By September 29, 2015 0 Comments Read More →

House Speaker John Boehner Quits

John Boehner, shown above, will vacate his leadership post and House seat effective October 30, 2015.

John Boehner, shown above, will vacate his leadership post and House seat effective October 30, 2015.

Speaker of the U.S. House of Representatives, John Boehner,  has announced that he will resign from one of the most powerful positions in government and give up his seat in Congress at the end of October. Until then, he plans to try to pass “conservative legislation.” Boehner, 65, from Ohio, has been Speaker  for five years. He is very popular among House Republicans and is known for his  relaxed and sociable demeanor, his love of golf, and his tendency to cry in public.

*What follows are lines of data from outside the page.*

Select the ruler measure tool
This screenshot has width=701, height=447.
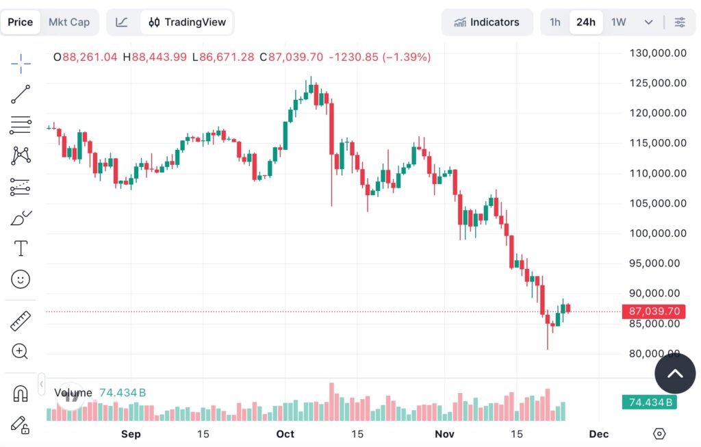coord(21,320)
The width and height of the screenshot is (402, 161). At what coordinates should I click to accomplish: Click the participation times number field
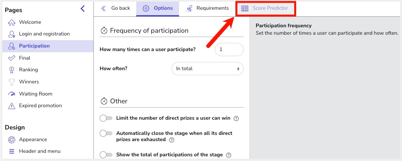point(229,50)
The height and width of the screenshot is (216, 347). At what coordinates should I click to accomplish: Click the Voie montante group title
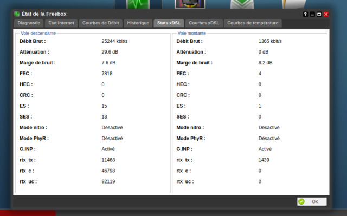pyautogui.click(x=191, y=34)
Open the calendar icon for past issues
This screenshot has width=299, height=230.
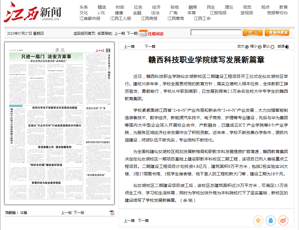pyautogui.click(x=143, y=33)
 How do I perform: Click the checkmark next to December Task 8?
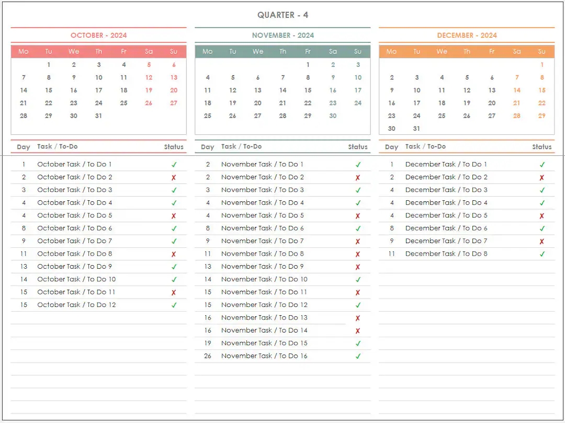[x=543, y=254]
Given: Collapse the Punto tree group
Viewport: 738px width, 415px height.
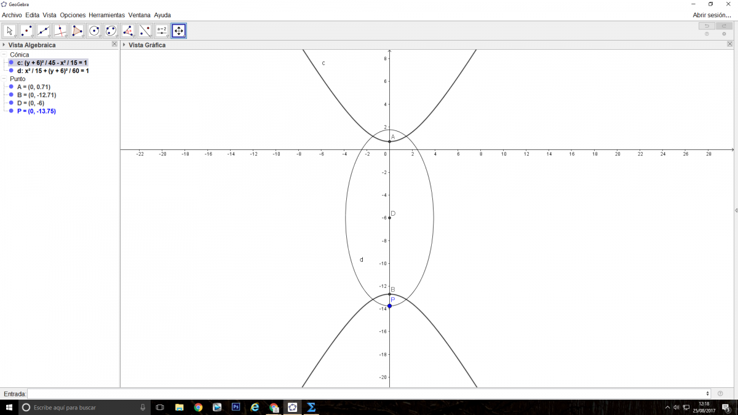Looking at the screenshot, I should click(x=4, y=79).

Boehner was first elected to Congress in 1990 and established a strong conservative record. However, he was not confrontational enough to satisfy the most conservative faction in the House. Some believed Boehner was too willing to compromise with President Obama and too likely to rely on Democratic votes to pass crucial legislation. Currently, a group within his party wanted to deny government funds  to  Planned Parenthood as a part of a deal to keep the government open. (The government was due to run out of money Sept. 30.)  Additionally, a group was threatening a floor vote to determine whether Boehner would continue as Speaker. Such actions risked a partial government shutdown, but Boehner’s resignation  lessened that risk. Boehner said he plans to schedule a vote on a government funding bill that includes money for Planned Parenthood. Sources say that with Democratic support the bill is likely to pass. Boehner has also said there will be no government shutdown when funding runs out and that he would have had enough votes to survive a potential floor vote for his removal as Speaker.

Rep. Charlie Dent said there was a lot of sadness in the room when Boehner informed his colleagues of hid planned resignation. Sen. John McCain said, “Basically, he was unseated. And that’s not good for the Republican Party. We’ve got to unite and recognize who the adversary is.” House Minority Leader  Nancy Pelosi said Boehner’s resignation was a “stark indication of the disarray of House  Republicans. It is a demonstration of their obsession with shutting down government at the expense of women’s health.”

President Obama praised Boehner as “a good man.” Boehner said, “Over the last five years our majority advanced conservative reforms that will help our children and their children. I am proud of what we have accomplished. It’s the right time to [leave[, and frankly I’m entirely comfortable doing it.”